Lower Yukon kings arrive late

By

April Forristall, SeafoodSource.com assistant editor

Published on
June 15, 2010

Running about five days behind schedule, the first wave of summer king salmon is beginning to show up in Alaska’s lower Yukon River.

Test nets operated by the Alaska Department of Fish & Game (ADF&G) just outside of the western Alaska fishing village of Emmonak landed its first king on 10 June.

With the arrival of the fish, native subsistence fishermen are now able to begin their harvest. According to Jack Schultheis, general manager of Kwik’pak Fisheries, which distributes Yukon salmon, the late arrival won’t cause any problems for fishermen, other than backing things up.

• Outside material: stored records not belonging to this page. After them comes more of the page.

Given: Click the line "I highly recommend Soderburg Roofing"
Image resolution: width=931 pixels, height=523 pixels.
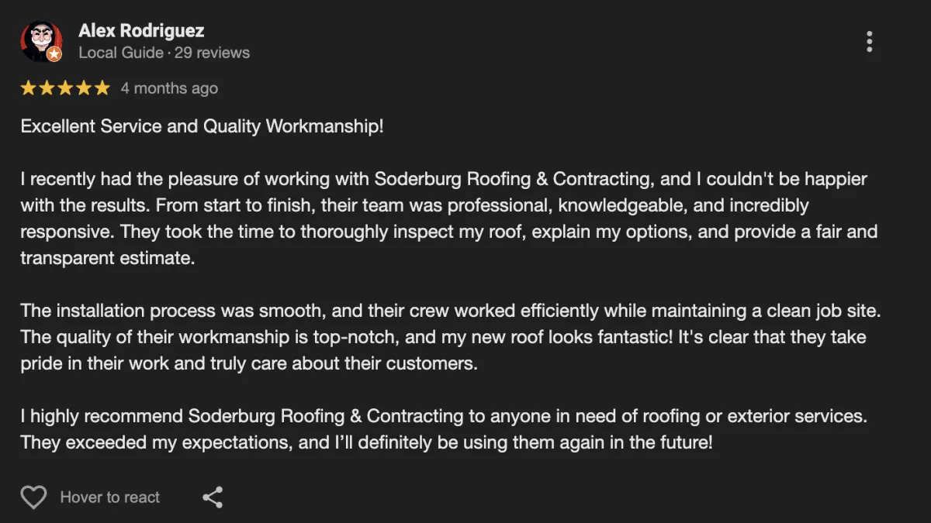Looking at the screenshot, I should click(x=444, y=416).
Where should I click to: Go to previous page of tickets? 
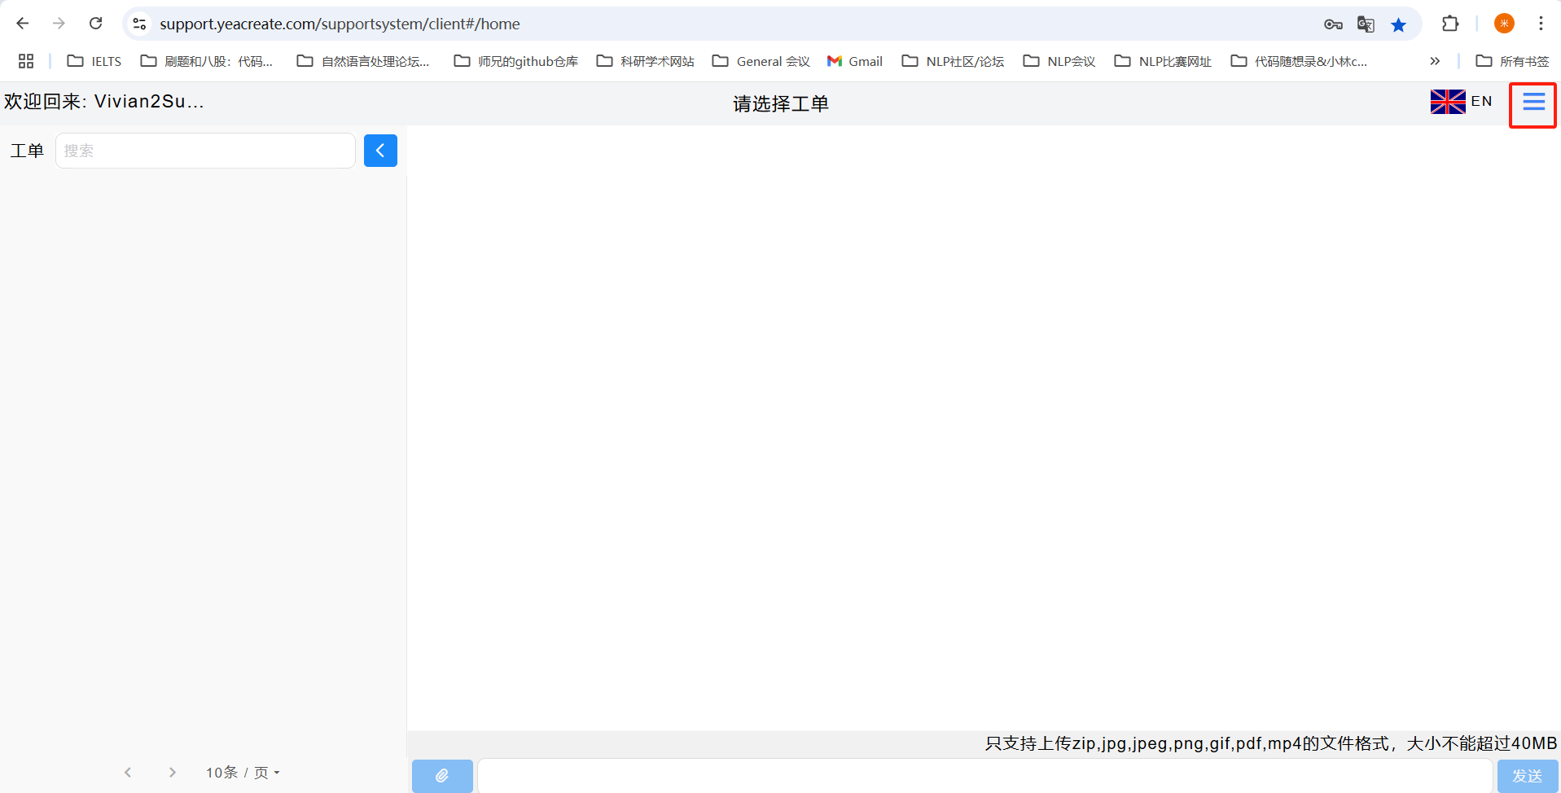[x=128, y=773]
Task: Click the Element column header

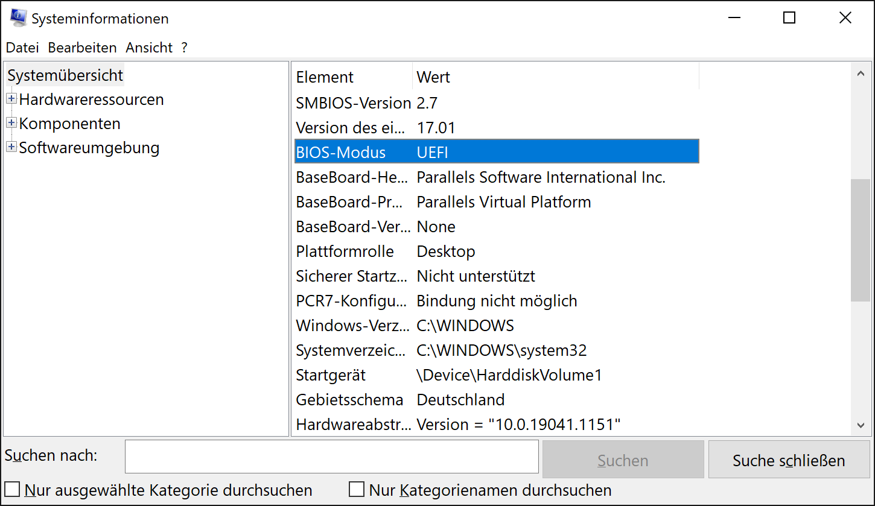Action: click(324, 77)
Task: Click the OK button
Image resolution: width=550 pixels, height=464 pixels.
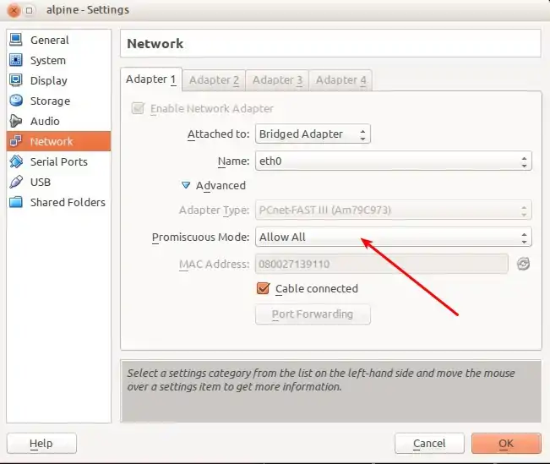Action: [505, 443]
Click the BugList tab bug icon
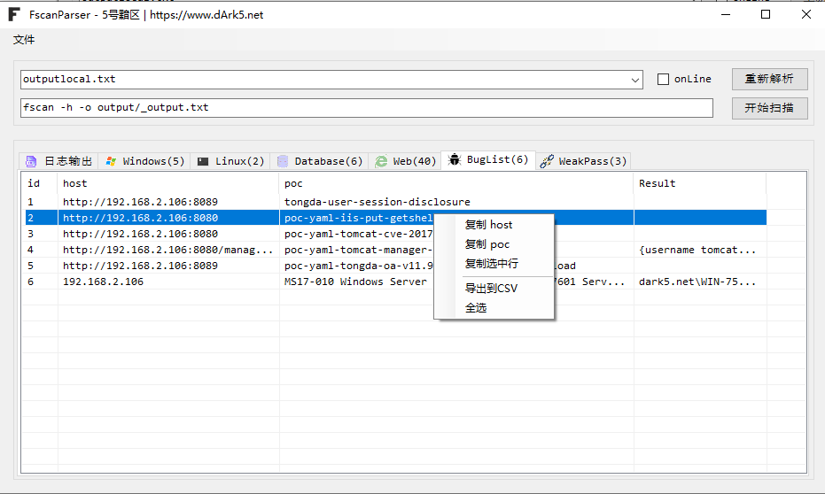 (455, 160)
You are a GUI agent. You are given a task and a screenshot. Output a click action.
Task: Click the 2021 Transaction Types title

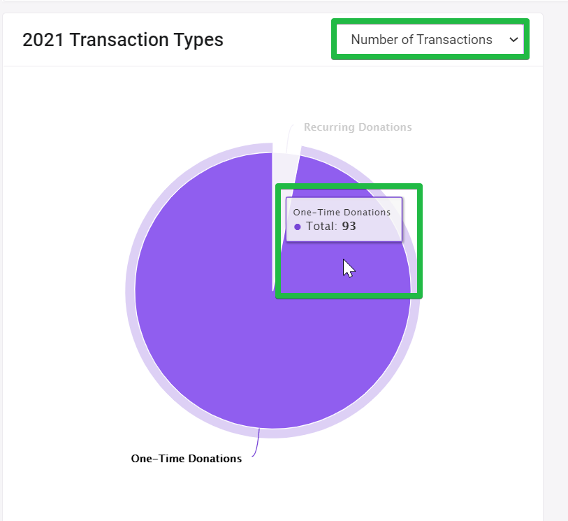123,40
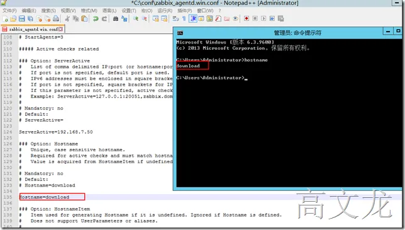405x230 pixels.
Task: Toggle show all characters pilcrow icon
Action: point(184,19)
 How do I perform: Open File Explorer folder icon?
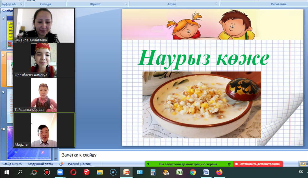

“Sometimes when the fish come late they come in a very compressed run instead of over two or three weeks; the fish will more or less show up all at once,” said Schultheis. “Especially with kings, because they have to go so far to their spawning grounds, and they definitely have deadlines to be there.”

In addition, fishermen are reporting surprising good early catches of chum salmon. Most fishermen are also surprised with the number of chums showing up this early and say it indicates a really heavy run of summer chums over the next several weeks. In the Yukon, chums normally come in behind the kings. According to Schultheis, for approximately every 10 kings that come in, about two or three chums will follow.

“This year, we’re seeing a high volume of chums coming in at the same time with the kings,” said Schultheis. “One fishermen caught 137 chums and 40 kings, so that’s just an example of the kind of numbers coming in early.”